Creating a Naive Bayesian classifier in Python is very easy, using the textblob package. There is a great tutorial on building a classifier using textblob here, but I’ll run quickly through my code anyway:
First we load all the previous data from the aptly-named AllData.csv file, and pass it to the _get_training function to get the training data from this file in a format acceptable to textblob. This is basically a list of tuples, each of which contains (text, classification). In our case, the text is the description of the transaction from the bank statement, and the classification is the category that we want to assign it to. For example ("CARD PAYMENT TO SHELL TOTHILL,2.04 GBP, RATE 1.00/GBP ON 29-08-2013", "Petrol"). We use the _extractor function to split the text into tokens and generate ‘features’ from these tokens. In our case this is simply a function that splits the text by either spaces or the '/' symbol, and creates a boolean feature with the value True for each token it sees.

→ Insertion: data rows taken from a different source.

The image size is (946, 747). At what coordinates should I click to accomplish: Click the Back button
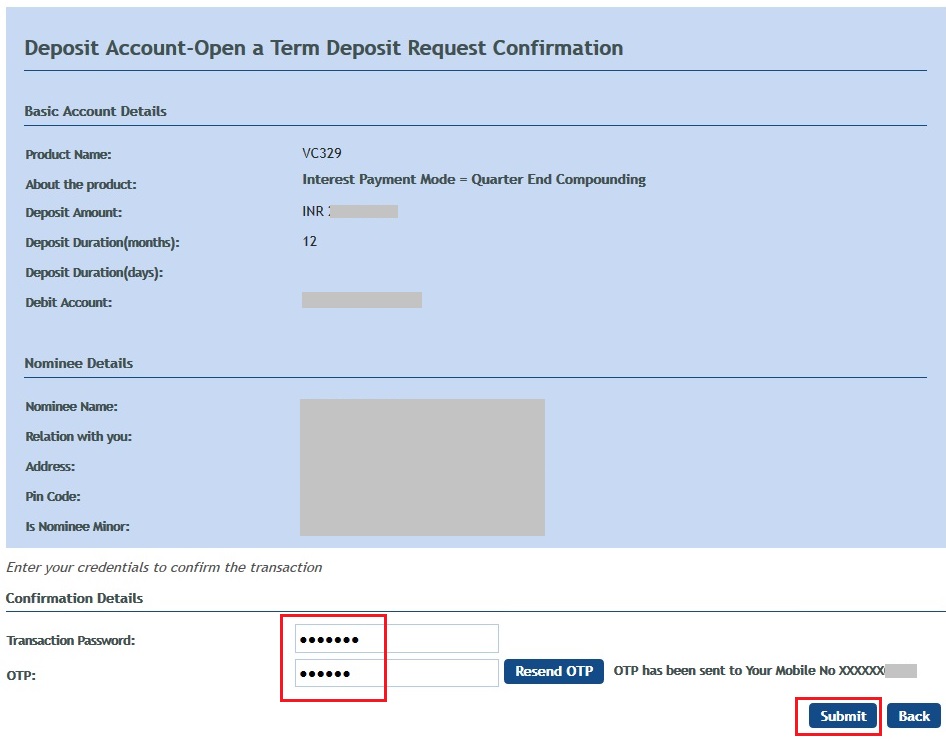coord(912,716)
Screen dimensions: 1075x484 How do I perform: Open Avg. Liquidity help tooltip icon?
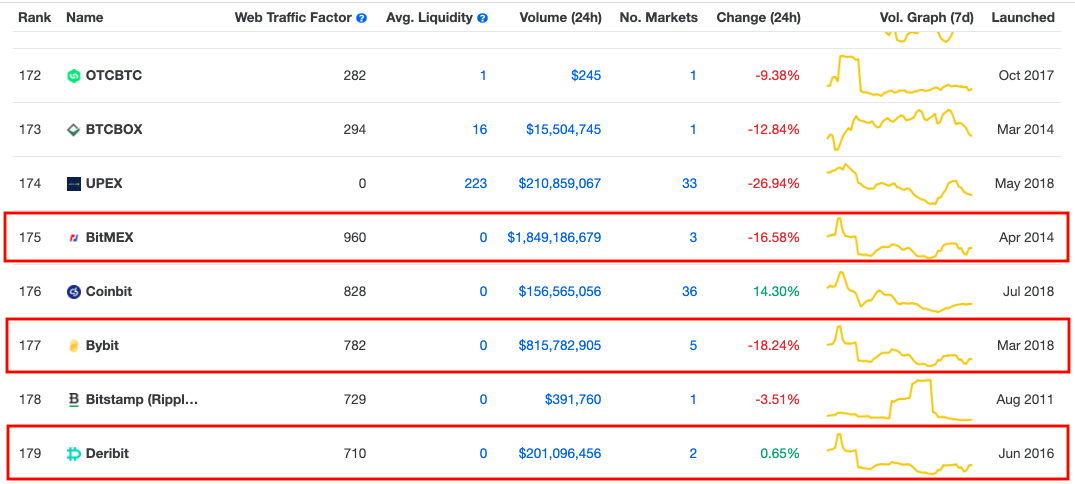tap(482, 19)
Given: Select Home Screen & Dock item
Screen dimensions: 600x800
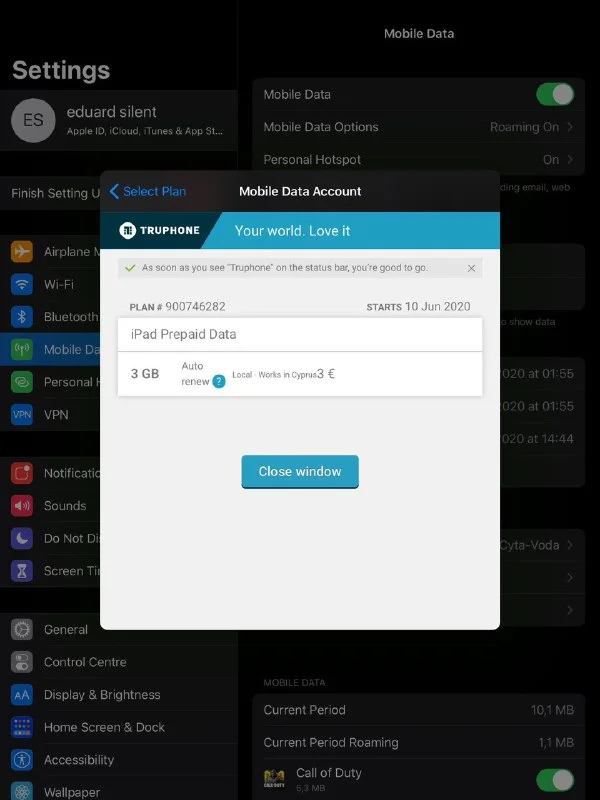Looking at the screenshot, I should [x=104, y=727].
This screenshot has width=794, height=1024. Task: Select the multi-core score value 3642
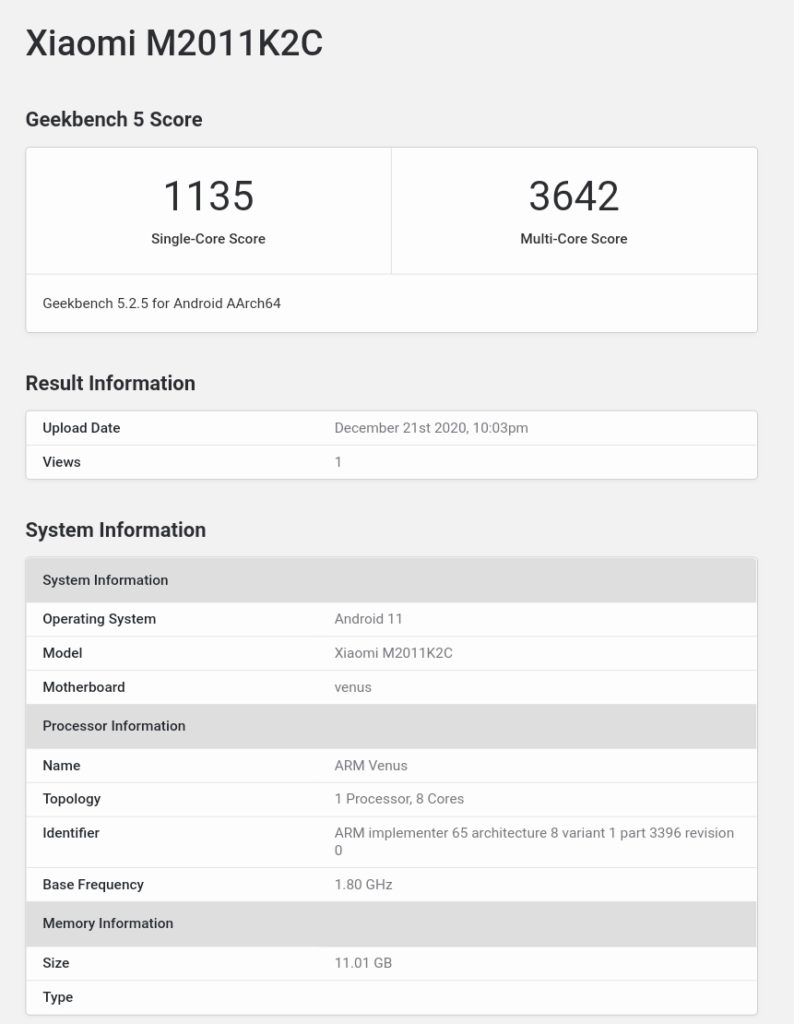[573, 196]
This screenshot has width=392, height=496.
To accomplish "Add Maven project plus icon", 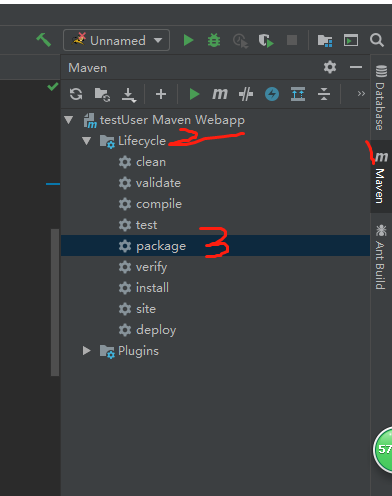I will click(161, 94).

Now we’ve got the classifier, we read in the new data (_read_santander_file) and the list of categories (_read_categories) and then get down to the classification (_ask_with_guess). The classification just calls the classifier.classify method, giving it the text to classify. We then do a bit of work to nicely display the list of categories (I use colorama to do nice fonts and colours in the terminal) and ask the user whether the guess is correct. If it is, then we just save the category to the output file – but if it isn’t we call the classifier.update function with the correct tuple of (text, classification), which will update the probabilities used within the classifier to take account of this new information.
That’s pretty-much it – all of the rest of the code is just plumbing that joins all of this together. This just shows how easy it is to produce a useful tool, using a simple machine learning technique.
Just as a brief aside, you can do interesting things with the classifier object, like ask it to tell you what the most informative features are:
Most Informative Features
IN = True Cheque : nan = 6.5 : 1.0
UNIVERSITY = True Cheque : nan = 6.5 : 1.0
PAYMENT = None Cheque : nan = 6.5 : 1.0
COWHERDS = True Eating : nan = 6.5 : 1.0
CARD = None Cheque : nan = 6.5 : 1.0
CHEQUE = True Cheque : nan = 6.5 : 1.0
TICKETOFFICESALE = True Travel : nan = 6.5 : 1.0
SOUTHAMPTON = True Cheque : nan = 6.5 : 1.0
CRAFT = True Craft : nan = 4.3 : 1.0
LTD = True Craft : nan = 4.3 : 1.0
HOBBY = True Craft : nan = 4.3 : 1.0
RATE = None Cheque : nan = 2.8 : 1.0
GBP = None Cheque : nan = 2.8 : 1.0
SAINSBURYS = True Superm : nan = 2.6 : 1.0
WAITROSE = True Superm : nan = 2.6 : 1.0
Here we can see that tokens like IN, UNIVERSITY, PAYMENT and SOUTHAMPTON are highly predictive of the category Cheque (as most of my cheque pay-ins are shown in my statement as PAID IN AT SOUTHAMPTON UNIVERSITY), and that CARD not existing as a feature is also highly predictive of the category being cheque (fairly obviously). Names of supermarkets also appear there as highly predictive for the Supermarket class and TICKETOFFICESALE for Travel (as that is what is displayed on my statement for a ticket purchase at my local railway station). You can even see some of my food preferences in there, with COWHERDS being highly predictive of the Eating Out category.
So, have a look at the code on Github, and have a play with it – let me know if you do anything cool.